Wednesday, August 31, 2016

Pumpkin Spice, Whiteness, and Taste

As an immigrant to the United States, at first I first outright refused to tick the "white" box in demographic surveys.  For my entire life I had been selection a box that said pakeha or Caucasian.  Outside of a paint chart, white was just a word that preceded words like supremacist or power.  I eventually adjusted and got used to the fact that in American, I am considered white.  I look white, I act more-or-less white.  I drink pumpkin spice lattes.

The association between pumpkin spice (lattes and otherwise) and whiteness, especially white females is the but of many jokes, but none of them in a very serious vein (as far as I can tell, after 15 years my grasp on American pop culture can still be a bit hit and miss). However they are tinged with a little judgement that PSL enthusiasm is faddish and somewhat vapid.

This article by Lisa Jordan Powell & Elizabeth S. D. Engelhardt ("The Perilous Whiteness of Pumpkins") explores the more general connection between the pumpkins and race. I had never thought of this as an ethnological phenomenon linking decorative gourds, pumpkin chucking contests, pumpkin beer etc. The authors also comment on the exaggerated seasonality of pumpkin use in the US, in contrast to other countries (I topic I have eluded to before).

The cultural meaning associated with the use of pumpkin in processed foods and as recreation does seem to be associated with whiteness via its association with certain pre-existing groups, like Martha Stewart style crafters and weird-beer hipsters.  But I think the authors could have explored further than the sporadic use of the pumpkin to symbolize white privilege.

Unlike many symbols of white elites and their mainstream counterparts, pumpkin spice is not innately valuable or the subject of widespread yearning.  Almost anyone can consume some form of pumpkin spice should they want to.  As such it is quite distinct from luxury products that are usually held up, mocked, or re-appropriated as symbols of a whiter kind of elite (e.g. tailored suits, luxury cars, perfume, fur coats).

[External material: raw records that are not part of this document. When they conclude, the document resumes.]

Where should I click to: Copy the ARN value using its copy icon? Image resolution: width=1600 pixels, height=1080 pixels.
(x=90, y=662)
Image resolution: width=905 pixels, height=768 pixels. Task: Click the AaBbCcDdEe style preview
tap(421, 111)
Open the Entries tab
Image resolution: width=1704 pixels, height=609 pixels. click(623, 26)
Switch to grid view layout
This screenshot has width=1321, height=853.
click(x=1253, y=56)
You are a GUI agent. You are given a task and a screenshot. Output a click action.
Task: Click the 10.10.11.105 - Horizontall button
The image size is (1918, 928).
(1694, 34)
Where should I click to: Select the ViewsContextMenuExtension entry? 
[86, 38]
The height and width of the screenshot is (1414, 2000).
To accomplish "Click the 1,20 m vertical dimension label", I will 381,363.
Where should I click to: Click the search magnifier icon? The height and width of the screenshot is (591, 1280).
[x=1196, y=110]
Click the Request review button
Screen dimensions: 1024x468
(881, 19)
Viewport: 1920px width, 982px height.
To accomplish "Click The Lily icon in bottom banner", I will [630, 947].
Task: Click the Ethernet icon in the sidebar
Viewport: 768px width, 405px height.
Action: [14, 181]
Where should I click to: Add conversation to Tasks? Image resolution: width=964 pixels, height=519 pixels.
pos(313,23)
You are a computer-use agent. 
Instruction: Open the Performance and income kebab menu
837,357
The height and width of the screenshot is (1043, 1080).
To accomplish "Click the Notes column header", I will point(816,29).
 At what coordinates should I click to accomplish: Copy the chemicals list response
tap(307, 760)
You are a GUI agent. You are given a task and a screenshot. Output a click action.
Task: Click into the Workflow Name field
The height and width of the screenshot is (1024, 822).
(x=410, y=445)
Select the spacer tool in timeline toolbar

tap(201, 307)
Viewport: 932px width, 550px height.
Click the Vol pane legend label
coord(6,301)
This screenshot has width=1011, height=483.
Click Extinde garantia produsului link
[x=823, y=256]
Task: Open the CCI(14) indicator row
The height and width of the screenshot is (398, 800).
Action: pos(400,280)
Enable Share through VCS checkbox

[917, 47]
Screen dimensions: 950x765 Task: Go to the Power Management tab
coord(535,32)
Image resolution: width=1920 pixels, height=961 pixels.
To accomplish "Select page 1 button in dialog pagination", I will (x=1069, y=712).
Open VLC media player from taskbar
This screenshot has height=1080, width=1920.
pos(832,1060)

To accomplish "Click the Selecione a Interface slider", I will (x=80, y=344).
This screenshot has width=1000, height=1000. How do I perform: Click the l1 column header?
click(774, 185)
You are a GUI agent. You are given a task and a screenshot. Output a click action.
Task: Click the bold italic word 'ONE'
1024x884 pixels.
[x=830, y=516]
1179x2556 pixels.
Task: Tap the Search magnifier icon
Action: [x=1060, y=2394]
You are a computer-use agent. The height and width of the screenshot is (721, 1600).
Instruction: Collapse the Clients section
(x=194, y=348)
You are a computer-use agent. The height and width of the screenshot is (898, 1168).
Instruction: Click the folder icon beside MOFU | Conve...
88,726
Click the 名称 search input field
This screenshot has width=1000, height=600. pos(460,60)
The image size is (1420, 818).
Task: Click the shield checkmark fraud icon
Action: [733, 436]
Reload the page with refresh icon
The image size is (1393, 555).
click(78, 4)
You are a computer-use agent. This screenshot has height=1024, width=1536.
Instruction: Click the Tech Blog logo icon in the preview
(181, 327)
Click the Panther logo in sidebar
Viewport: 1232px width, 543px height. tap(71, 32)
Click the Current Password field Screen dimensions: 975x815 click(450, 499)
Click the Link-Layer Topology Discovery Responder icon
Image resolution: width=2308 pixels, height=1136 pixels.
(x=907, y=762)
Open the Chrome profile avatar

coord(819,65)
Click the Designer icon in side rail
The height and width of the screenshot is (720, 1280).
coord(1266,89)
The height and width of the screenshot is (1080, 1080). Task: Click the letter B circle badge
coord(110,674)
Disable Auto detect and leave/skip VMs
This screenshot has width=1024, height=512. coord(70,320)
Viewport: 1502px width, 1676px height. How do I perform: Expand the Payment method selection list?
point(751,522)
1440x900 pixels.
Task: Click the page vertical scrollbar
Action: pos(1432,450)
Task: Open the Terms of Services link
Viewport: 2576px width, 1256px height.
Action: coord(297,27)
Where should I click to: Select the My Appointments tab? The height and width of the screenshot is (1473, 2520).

As such pumpkin spice and its associated products have become a shorthand for that aspect of WASPy culture that is mindless and unsophisticated, and should not be coveted by a cultured person.  A PSL is not widely considered "good" coffee, and other pumkinized brands are widely rejected by connoisseurs of the underlying product. Even after ten years pumpkin spice is treated in the media largely as a somewhat gauche fad that will end, or move on to fresher fad flavors, some time soon.

Outside of the subculture of enthusiastic fans, pumpkin spice love seems to be considered the result of privilege (largely white) and banality... or bad taste. Which is where the symbolism and the reality part company.  Because the reason the PSL took off so quickly and spread so widely is quite simply because it tastes good.  Pumpkin, sugar and warm spices has the rounded and nostalgic quality found on other evergreen flavors like key lime, ketchup, grilled cheese, or miso soup.

Pumpkin spice flavor appeals to people in a way that is "basic" in the old sense of the word--meaning it is easy to shrug of its reputation as "basic" (unsophisticed/foolish/obnoxious) in the new parlance. And as any of us in or past middle age have figured out by now, it is much more important to be happy than to be "cool" (or whatever the kids these days are calling it).  So while the racial symbolism of pumpkins and their products is an interesting and evolving subject, it is not something that should be putting anyone off their latte, their catapult, their carved gourd, or whatever pun'kin pastime gives them pleasure. Or at least that's my take on it.